### INFORMATION SHOWN
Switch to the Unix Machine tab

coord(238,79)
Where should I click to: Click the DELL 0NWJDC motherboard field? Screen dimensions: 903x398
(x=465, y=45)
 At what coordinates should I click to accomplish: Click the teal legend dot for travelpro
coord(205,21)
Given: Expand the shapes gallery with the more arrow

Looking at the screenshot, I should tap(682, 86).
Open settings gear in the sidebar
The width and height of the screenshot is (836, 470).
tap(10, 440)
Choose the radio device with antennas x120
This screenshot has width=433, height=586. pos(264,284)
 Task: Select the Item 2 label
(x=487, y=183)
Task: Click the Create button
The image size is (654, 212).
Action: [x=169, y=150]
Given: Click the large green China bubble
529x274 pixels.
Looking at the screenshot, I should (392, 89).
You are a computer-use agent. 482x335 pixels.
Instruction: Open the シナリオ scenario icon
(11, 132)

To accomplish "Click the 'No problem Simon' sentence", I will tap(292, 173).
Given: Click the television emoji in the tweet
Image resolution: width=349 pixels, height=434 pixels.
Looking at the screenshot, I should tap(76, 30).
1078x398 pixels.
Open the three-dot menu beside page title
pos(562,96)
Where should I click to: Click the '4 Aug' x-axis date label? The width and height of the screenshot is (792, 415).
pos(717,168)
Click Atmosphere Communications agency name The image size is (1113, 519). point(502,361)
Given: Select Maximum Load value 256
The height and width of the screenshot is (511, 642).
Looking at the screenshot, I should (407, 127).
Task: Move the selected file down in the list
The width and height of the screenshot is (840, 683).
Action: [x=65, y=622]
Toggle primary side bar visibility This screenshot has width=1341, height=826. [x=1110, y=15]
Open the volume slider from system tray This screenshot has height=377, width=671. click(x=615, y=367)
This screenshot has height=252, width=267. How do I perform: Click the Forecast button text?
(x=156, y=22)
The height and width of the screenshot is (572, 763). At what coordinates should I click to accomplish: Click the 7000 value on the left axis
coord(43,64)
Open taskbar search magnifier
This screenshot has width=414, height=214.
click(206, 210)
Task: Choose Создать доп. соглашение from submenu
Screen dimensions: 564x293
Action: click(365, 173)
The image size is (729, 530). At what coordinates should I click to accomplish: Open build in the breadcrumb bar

### PROBLEM STATEMENT
Change every "Given" in the lines above to "Goal" and keep everything else the same.

### SOLUTION BELOW
Switch to the Unix Machine tab

coord(238,79)
Where should I click to: Click the DELL 0NWJDC motherboard field? Screen dimensions: 903x398
(x=465, y=45)
 At what coordinates should I click to accomplish: Click the teal legend dot for travelpro
coord(205,21)
Goal: Expand the shapes gallery with the more arrow

Looking at the screenshot, I should tap(682, 86).
Open settings gear in the sidebar
The width and height of the screenshot is (836, 470).
tap(10, 440)
Choose the radio device with antennas x120
This screenshot has width=433, height=586. pos(264,284)
 Task: Select the Item 2 label
(x=487, y=183)
Task: Click the Create button
The image size is (654, 212).
Action: [x=169, y=150]
Goal: Click the large green China bubble
529x274 pixels.
Looking at the screenshot, I should (392, 89).
You are a computer-use agent. 482x335 pixels.
Instruction: Open the シナリオ scenario icon
(11, 132)

To accomplish "Click the 'No problem Simon' sentence", I will tap(292, 173).
Goal: Click the television emoji in the tweet
Image resolution: width=349 pixels, height=434 pixels.
Looking at the screenshot, I should tap(76, 30).
1078x398 pixels.
Open the three-dot menu beside page title
pos(562,96)
Where should I click to: Click the '4 Aug' x-axis date label? The width and height of the screenshot is (792, 415).
pos(717,168)
Click Atmosphere Communications agency name The image size is (1113, 519). point(502,361)
Goal: Select Maximum Load value 256
The height and width of the screenshot is (511, 642).
Looking at the screenshot, I should (407, 127).
Task: Move the selected file down in the list
The width and height of the screenshot is (840, 683).
Action: [x=65, y=622]
Toggle primary side bar visibility This screenshot has width=1341, height=826. [x=1110, y=15]
Open the volume slider from system tray This screenshot has height=377, width=671. click(x=615, y=367)
This screenshot has height=252, width=267. How do I perform: Click the Forecast button text?
(x=156, y=22)
The height and width of the screenshot is (572, 763). At what coordinates should I click to accomplish: Click the 7000 value on the left axis
coord(43,64)
Open taskbar search magnifier
This screenshot has width=414, height=214.
click(206, 210)
Task: Choose Создать доп. соглашение from submenu
Screen dimensions: 564x293
Action: click(365, 173)
The image size is (729, 530). At what coordinates should I click to accomplish: Open build in the breadcrumb bar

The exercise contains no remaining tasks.